Cuando la ayuda no llega del cielo
Entre Navidad y Año Nuevo se ha vivido una tragedia en una remota montaña andina, a caballo entre Chile y Argentina, en la que falleció el montañero español Fernando Ossa, víctima de un edema pulmonar cuando intentaba la ascensión junto a dos compañeros. El nevado Ojos del Salado, con sus 6.891 m, es el volcán más alto del mundo y la segunda cima de América, que se levanta sobre el inclemente desierto de Atacama. La severidad de ese entorno y su altitud, más que la complejidad técnica, es lo que convierte el Ojos del Salado en un reto serio. Las condiciones climatológicas pueden ser extremas, en especial el frío y el viento, como bien pudimos comprobar durante una expedición de Al filo de lo Imposible, que nos obligó a desistir de despegar con un parapente desde su cima.
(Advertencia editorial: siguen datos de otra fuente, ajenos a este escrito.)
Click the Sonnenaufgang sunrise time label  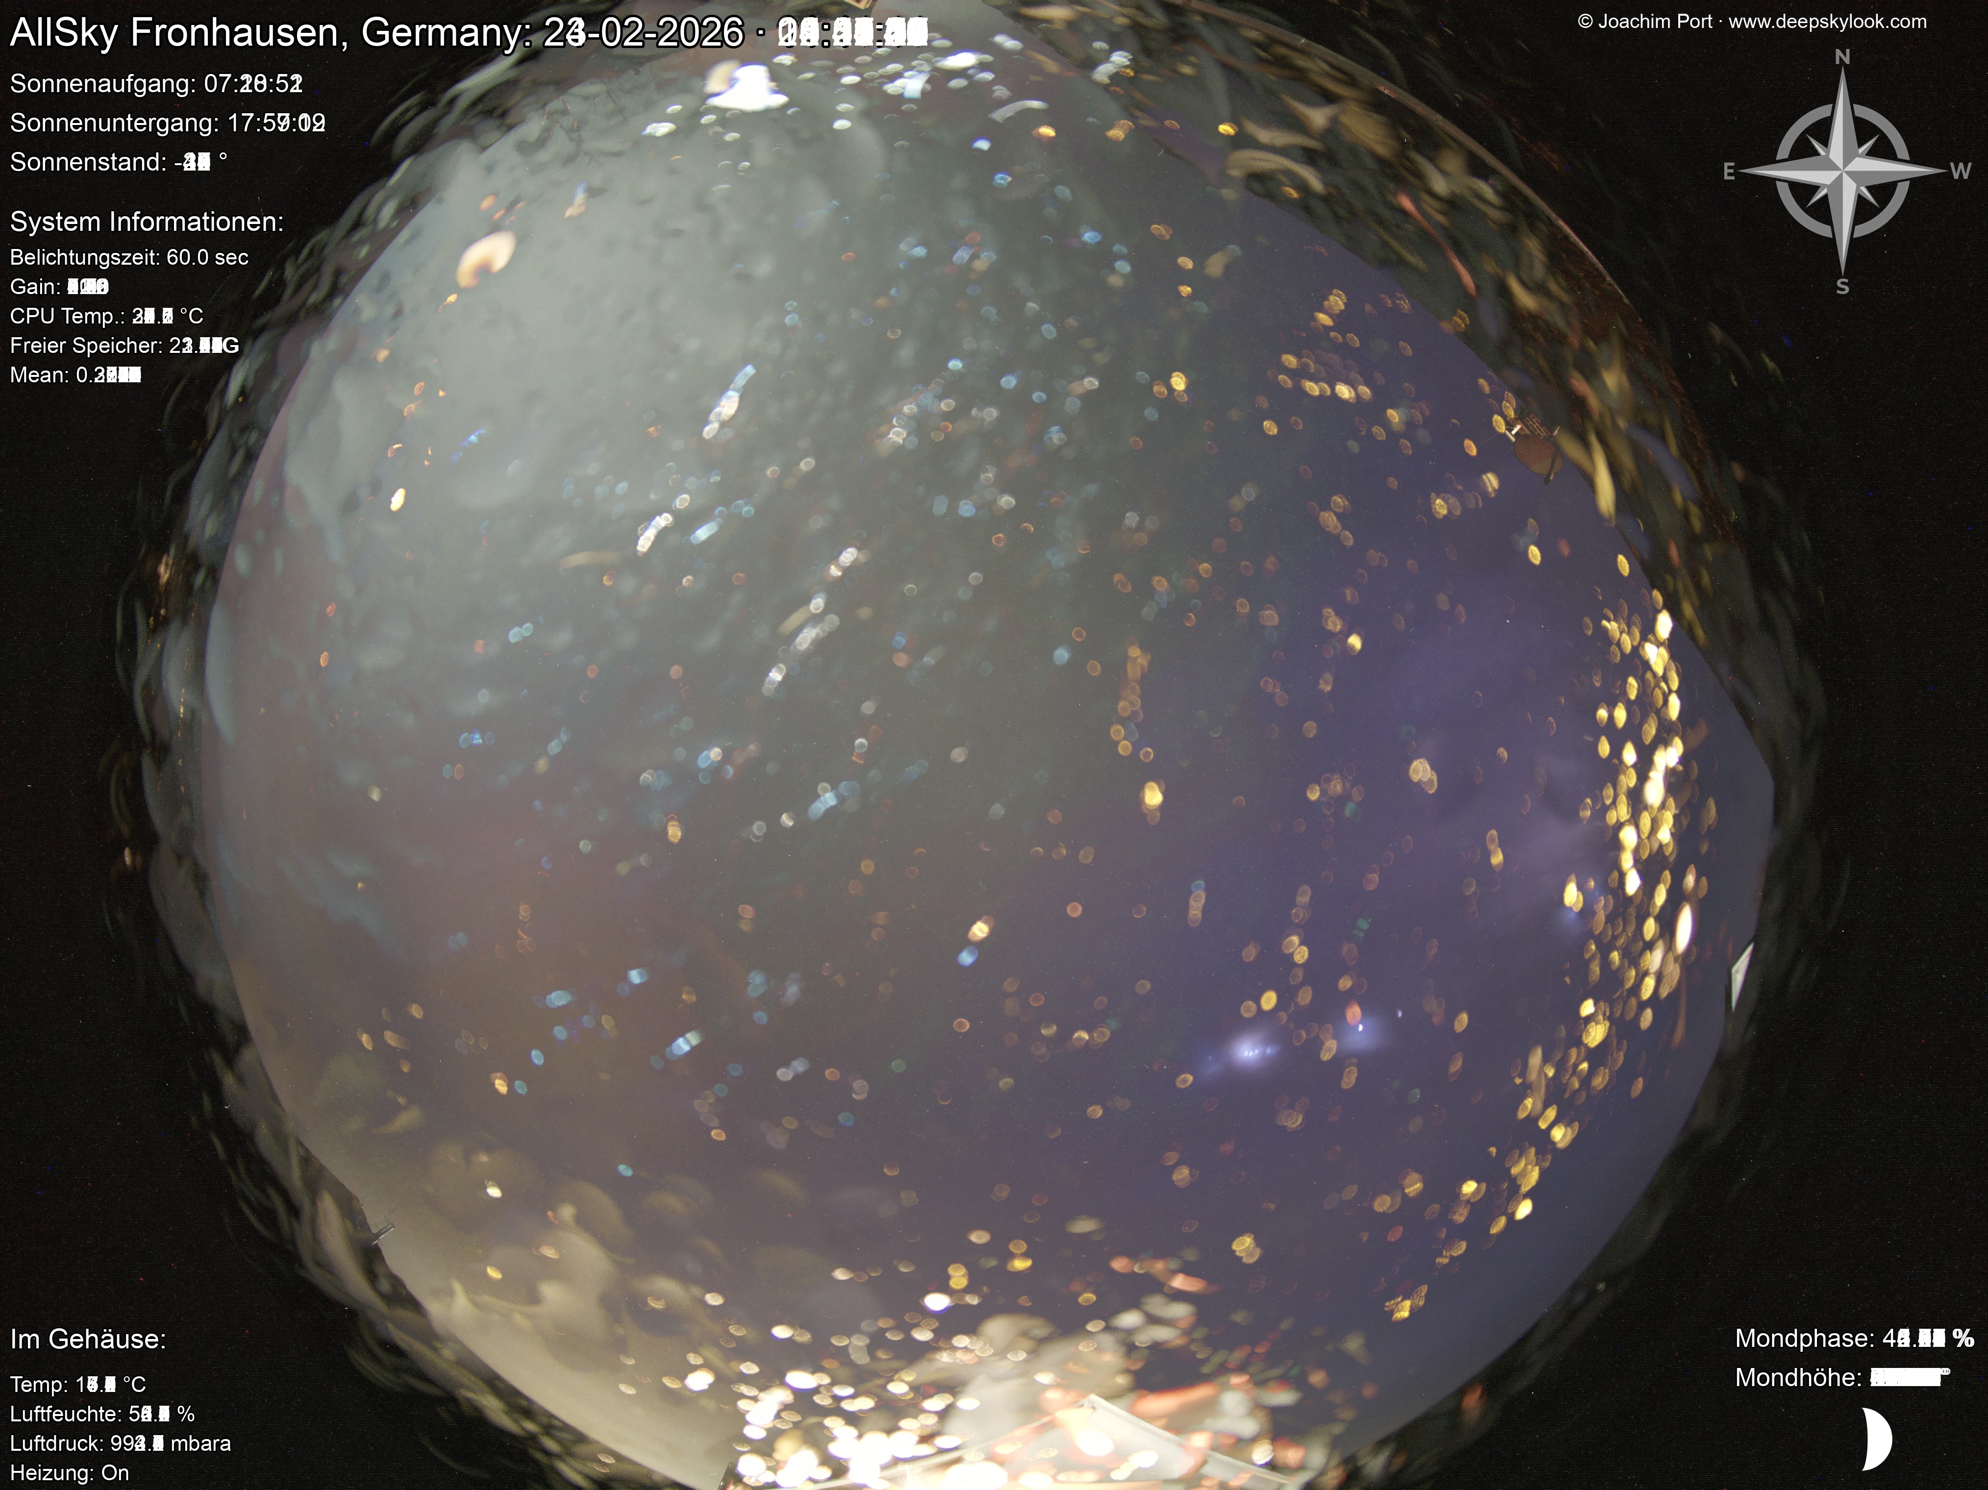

Ese mismo viento, al parecer, impidió a los helicópteros de rescate llegar hasta los aproximadamente 6.400 metros donde se encontraba Fernando con evidentes síntomas de sufrir lo que en aquella zona llaman “apunamiento”, y nosotros conocemos como mal agudo de montaña. Por simplificar decimos que lo produce la falta de oxígeno, aunque en realidad es la menor presión atmosférica la que provoca que el organismo no consiga captar todo el oxígeno que necesita para funcionar con normalidad. La hipoxia conlleva un deterioro físico que, llevado al extremo, puede desembocar en embolias y edemas, cerebral y pulmonar, si no se pierde altitud con rapidez. De ahí que sea imprescindible ir muy pendiente de estos síntomas, en uno mismo y en el de los compañeros, cuando se acometen montañas que sobrepasan los cinco mil metros de altitud, aunque en realidad los primeros síntomas del mal de montaña pueden percibirse por encima de los 2.500 m.
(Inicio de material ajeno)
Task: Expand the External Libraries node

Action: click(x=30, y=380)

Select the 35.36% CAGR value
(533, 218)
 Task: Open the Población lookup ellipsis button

Quedarse quieto a esperar un rescate por encima de los seis mil metros siempre es la peor de las decisiones, porque lo que se está librando es una batalla contra el reloj. Mientras se pueda caminar, aunque sea con las últimas fuerzas o apoyándose en los compañeros, hay que descender, por más que la idea de ser rescatados cómodamente por un helicóptero sea engañosamente muy atractiva. Estamos acostumbrados a rescates rápidos y muy eficientes en nuestro país, donde disponemos de cuerpos tan eficientes como los Greim de la Guardia Civil, y montañas no muy altas donde los helicópteros se desenvuelven bien, pero en lugares como los Andes o el Himalaya, hay que contar con que la ayuda no llegue del cielo. El mejor de los rescates es el que hacemos nosotros mismos. Y darse la vuelta, ante el menor síntoma, la mejor de las decisiones. Las montañas siempre estarán ahí, esperando nuestra vuelta.